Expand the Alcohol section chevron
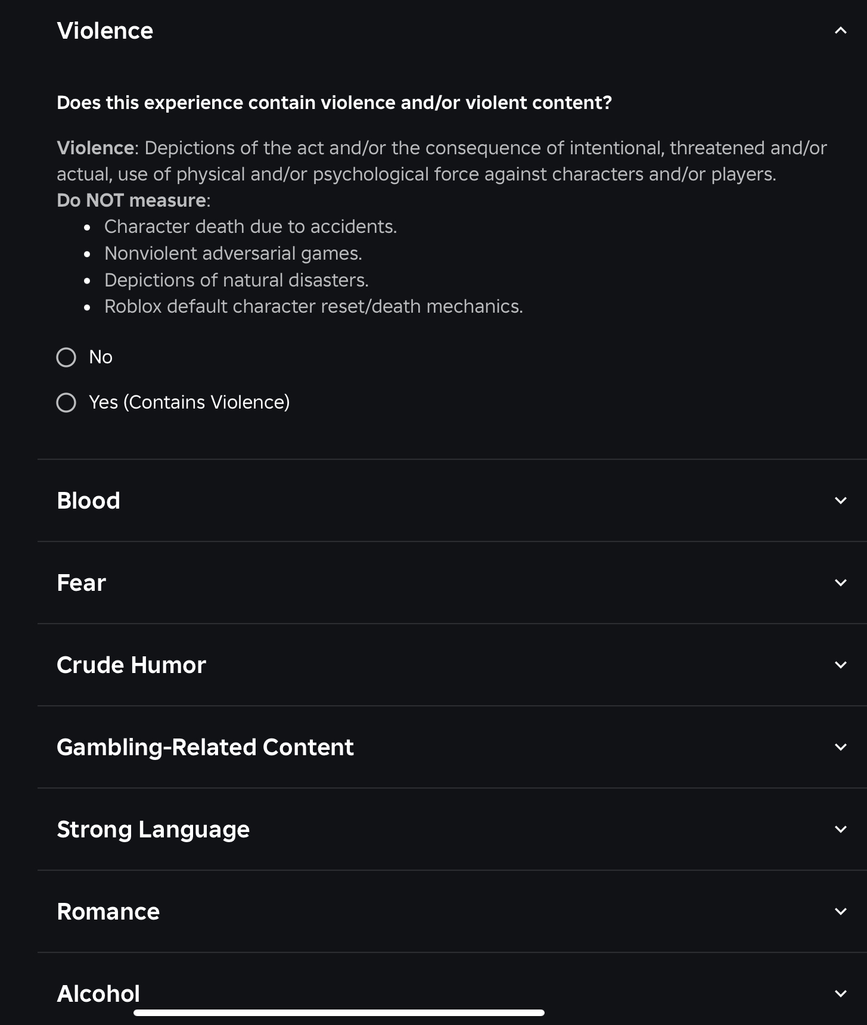867x1025 pixels. coord(840,993)
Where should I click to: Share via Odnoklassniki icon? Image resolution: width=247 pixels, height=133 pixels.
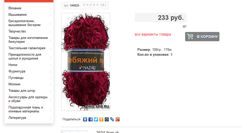click(101, 119)
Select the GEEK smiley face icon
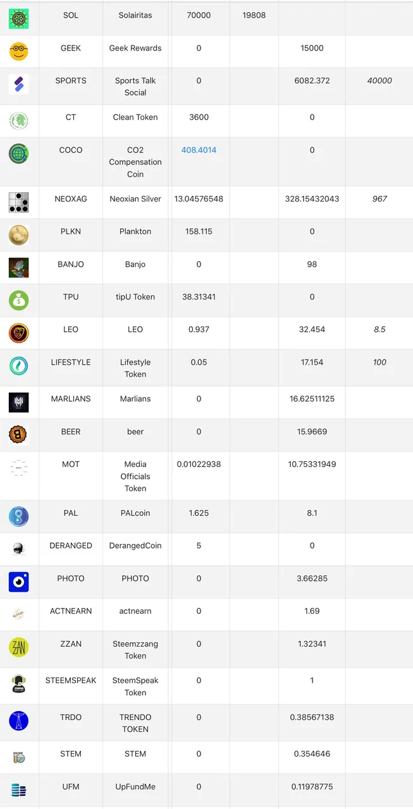413x809 pixels. (x=19, y=52)
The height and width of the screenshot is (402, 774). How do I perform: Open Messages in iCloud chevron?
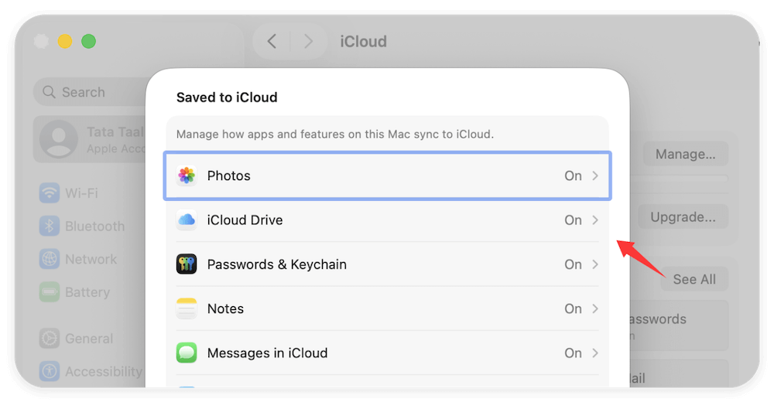point(595,353)
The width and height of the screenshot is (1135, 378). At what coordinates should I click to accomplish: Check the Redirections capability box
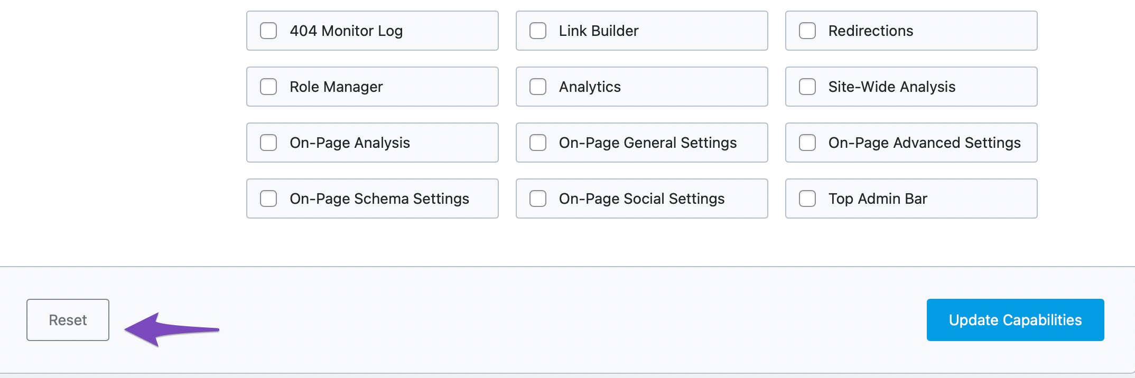point(807,31)
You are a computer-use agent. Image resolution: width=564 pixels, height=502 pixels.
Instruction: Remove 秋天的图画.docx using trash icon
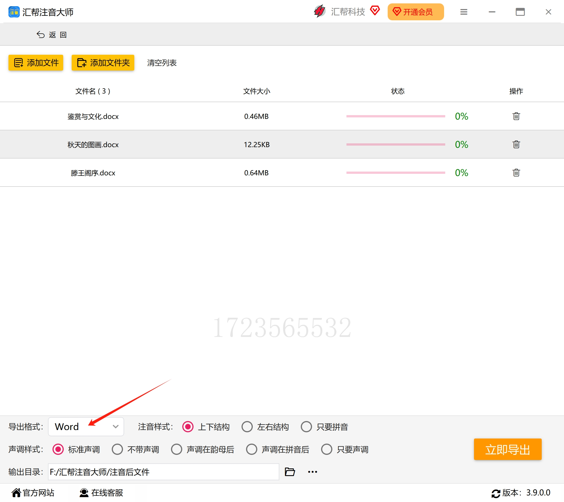(x=516, y=144)
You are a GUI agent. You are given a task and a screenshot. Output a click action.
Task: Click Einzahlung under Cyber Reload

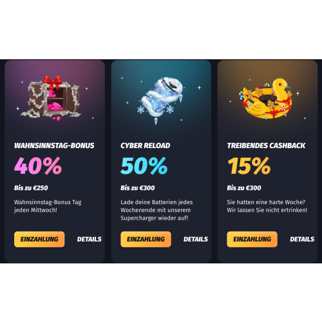[146, 239]
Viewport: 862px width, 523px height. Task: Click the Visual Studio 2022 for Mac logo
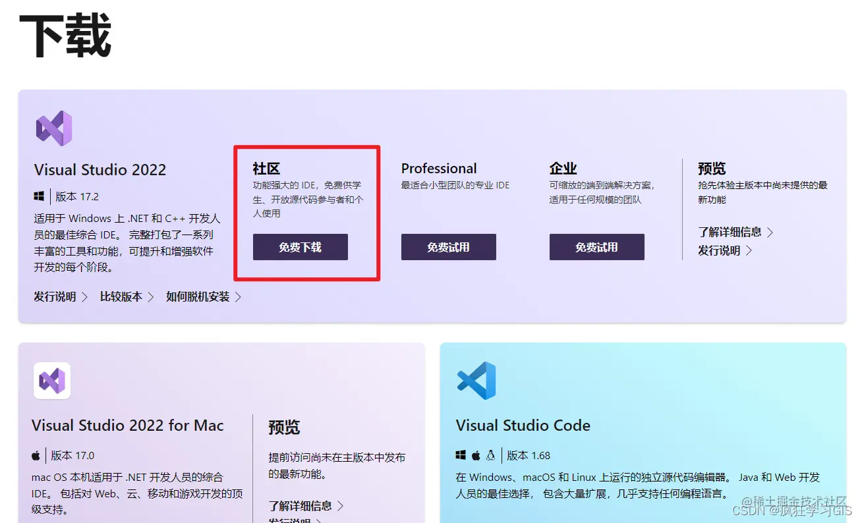coord(52,381)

_ _ _ _ _

Produce the material above again in full, with identical lines and no pictures.

• [EXERCISE RESPONSE]
Expand the Alcohol section chevron
867x1025 pixels. coord(840,993)
Where should I click to: Share via Odnoklassniki icon? Image resolution: width=247 pixels, height=133 pixels.
click(101, 119)
Select the GEEK smiley face icon
413x809 pixels. (x=19, y=52)
The height and width of the screenshot is (402, 774). How do I perform: Open Messages in iCloud chevron?
point(595,353)
The width and height of the screenshot is (1135, 378). At what coordinates should I click to accomplish: Check the Redirections capability box
point(807,31)
You are a computer-use agent. Image resolution: width=564 pixels, height=502 pixels.
Instruction: Remove 秋天的图画.docx using trash icon
(x=516, y=144)
You are a GUI agent. You are given a task and a screenshot. Output a click action.
Task: Click Einzahlung under Cyber Reload

[146, 239]
Viewport: 862px width, 523px height. Task: Click the Visual Studio 2022 for Mac logo
coord(52,381)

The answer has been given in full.